Jul 7 12:21:15 laptop kernel: [272480.175323] type=1503 audit(1246987275.634:324): operation="inode_create" requested_mask="a::" denied_mask="a::" fsuid=0 name="/opt/foo.out" pid=24113 profile="/usr/sbin/tcpdump"

That looks complicated, but it isn’t really, and it tells you everything you need to know to file a bug and fix the problem yourself. Specifically, “/usr/sbin/tcpdump” was denied “a” access to “/opt/foo.out”.

So now what?

If you are using the program with a default configuration or non-default but common configuration, then by all means, file a bug. If unsure, ask on IRC, on a mailing list or just file it anyway.

If you are a non-technical user or just need to put debugging this issue on hold, then you can disable this specific profile (there are others ways of doing this, but this method works best):

$ sudo apparmor_parser -R /etc/apparmor.d/usr.sbin.tcpdump
$ sudo ln -s /etc/apparmor.d/usr.sbin.tcpdump /etc/apparmor.d/disable/usr.sbin.tcpdump

What that does is remove the profile for tcpdump from the kernel, then disables the profile such that AppArmor won’t load it when it is started (eg, on reboot). Now you can use the application without AppArmor protection, but leaving all those other applications with profiles protected.

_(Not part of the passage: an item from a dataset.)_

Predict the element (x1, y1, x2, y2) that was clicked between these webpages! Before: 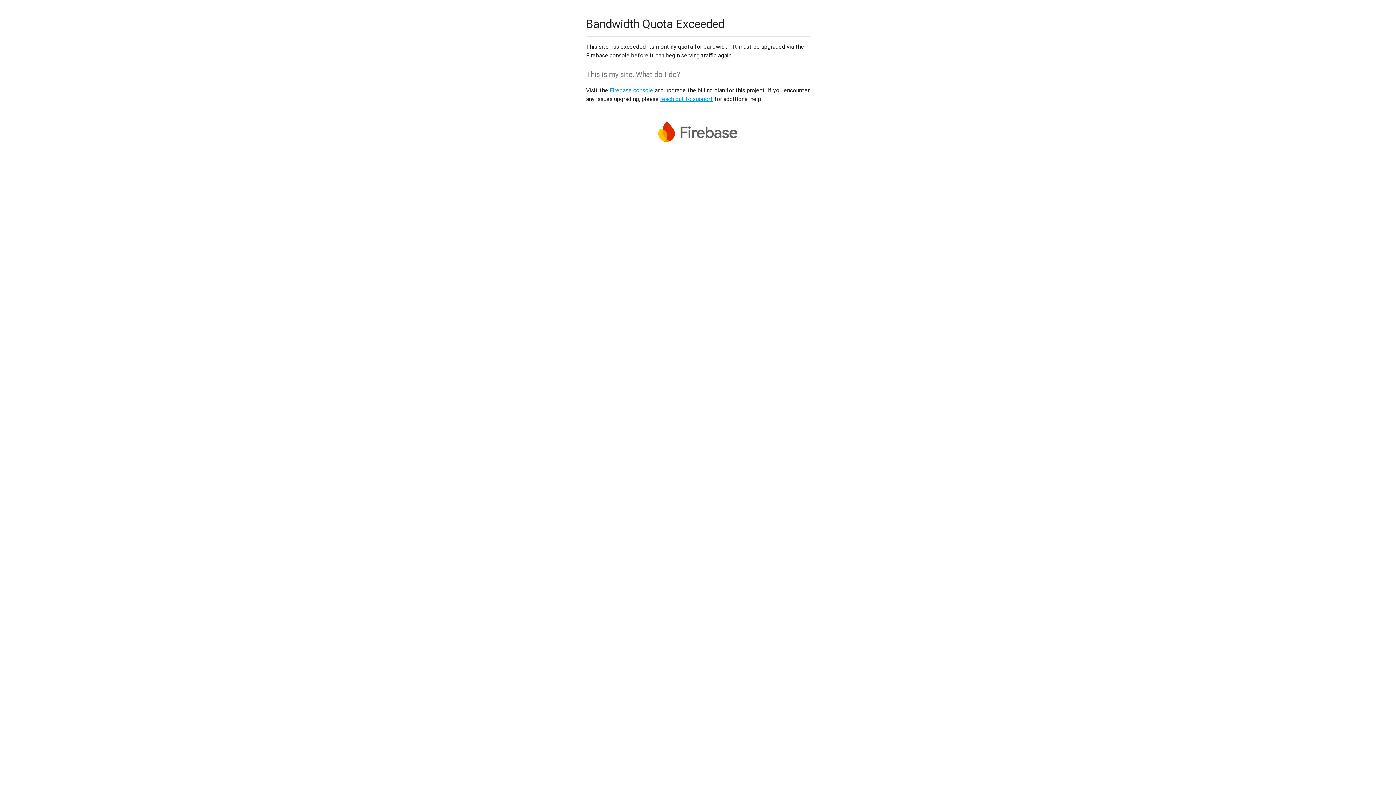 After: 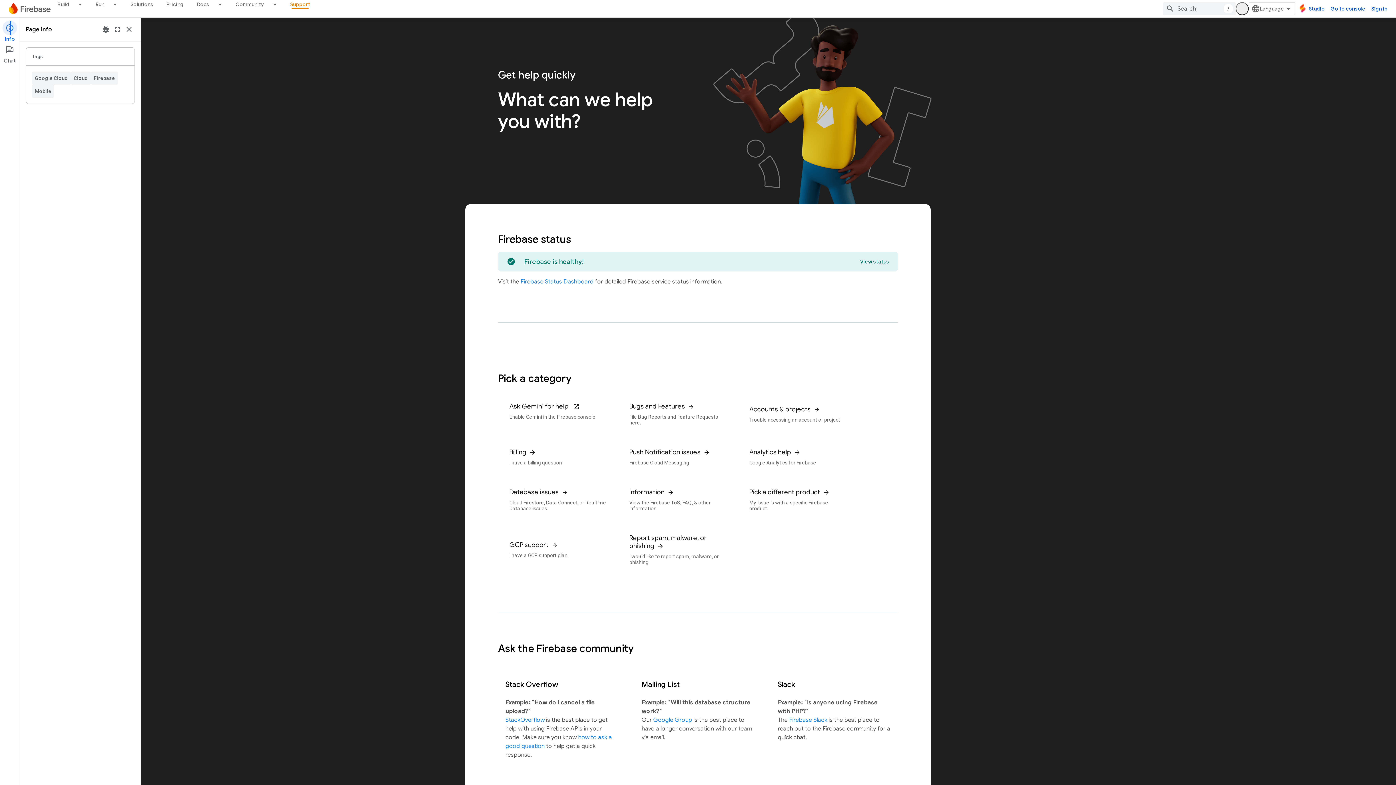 Action: label: reach out to support bbox: (660, 95, 713, 102)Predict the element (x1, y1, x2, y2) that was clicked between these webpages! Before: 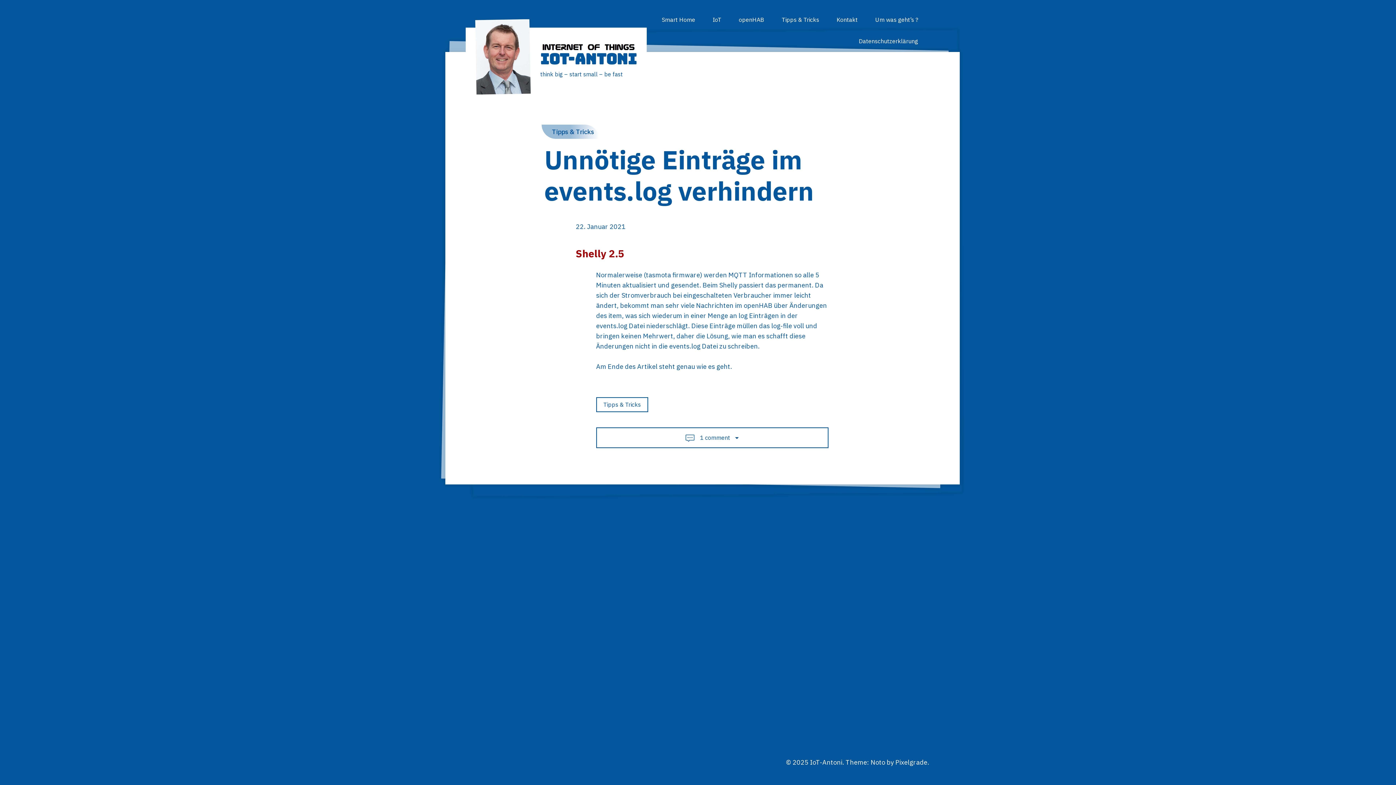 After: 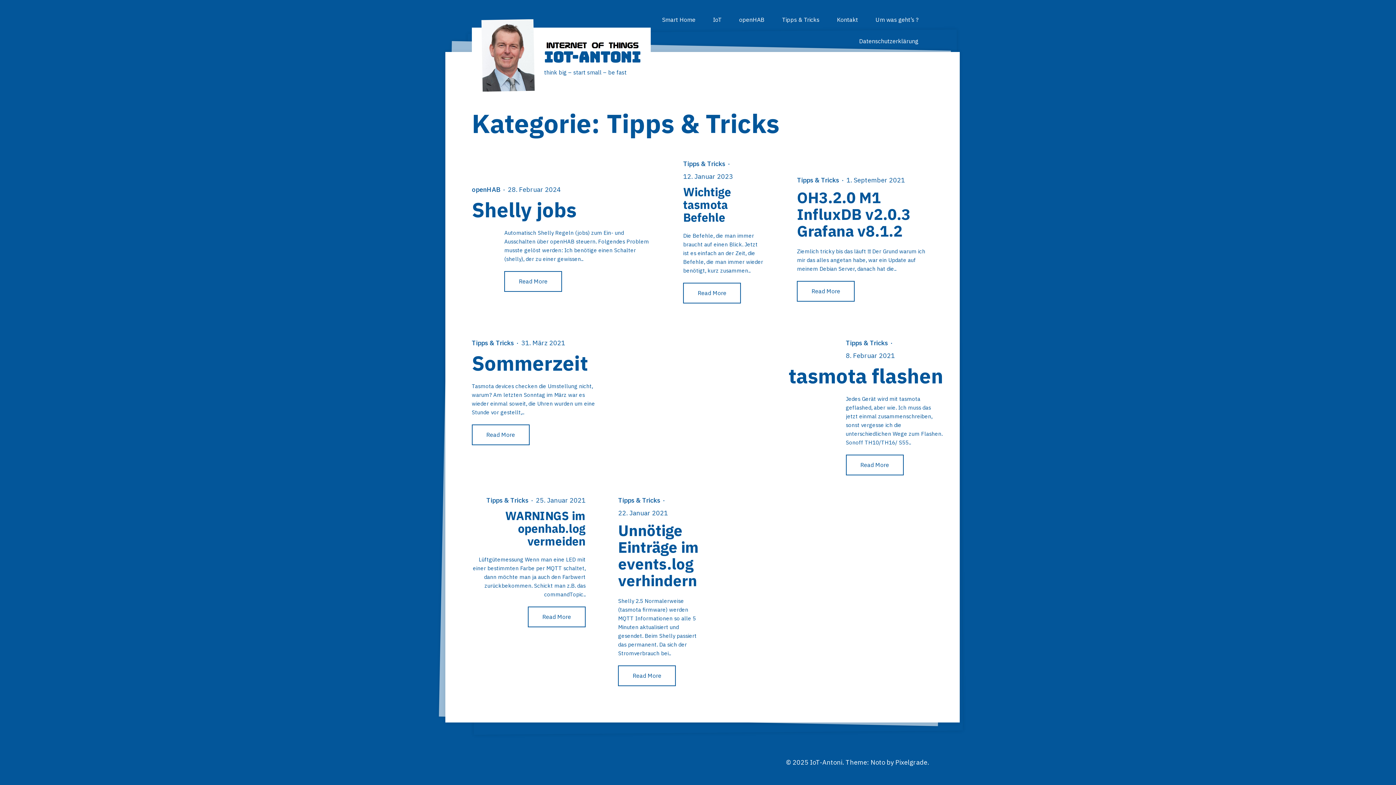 Action: label: Tipps & Tricks bbox: (552, 124, 594, 138)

If you are technically minded, dive into /etc/apparmor.d/usr.sbin.tcpdump and adjust the profile, then reload it:

$ sudo <your favorite editor> /etc/apparmor.d/usr.sbin.tcpdump
$ sudo apparmor_parser -r /etc/apparmor.d/usr.sbin.tcpdump

This will likely be an iterative process, but you can base your new or updated rules on what is already the profile– it is pretty straightforward. After a couple of times, it will be second nature and you might want to start contributing to developing new profiles. Once the profile is working for you, please add your proposed fix to the bug report you filed earlier.

The DebuggingApparmor page has information on how to triage, fix and work-around AppArmor profile bugs. To learn more about AppArmor and the most frequently used access rules, install the apparmor-docs package, and read /usr/share/doc/apparmor-docs/techdoc.pdf.gz.

1. For those of you who don’t know, AppArmor is a path-based (as opposed to SELinux, which is inode-based) mandatory access control (MAC) system that limits access a process has to a predefined set of files and operations. These access controls are known as ‘profiles’ in AppArmor parlance.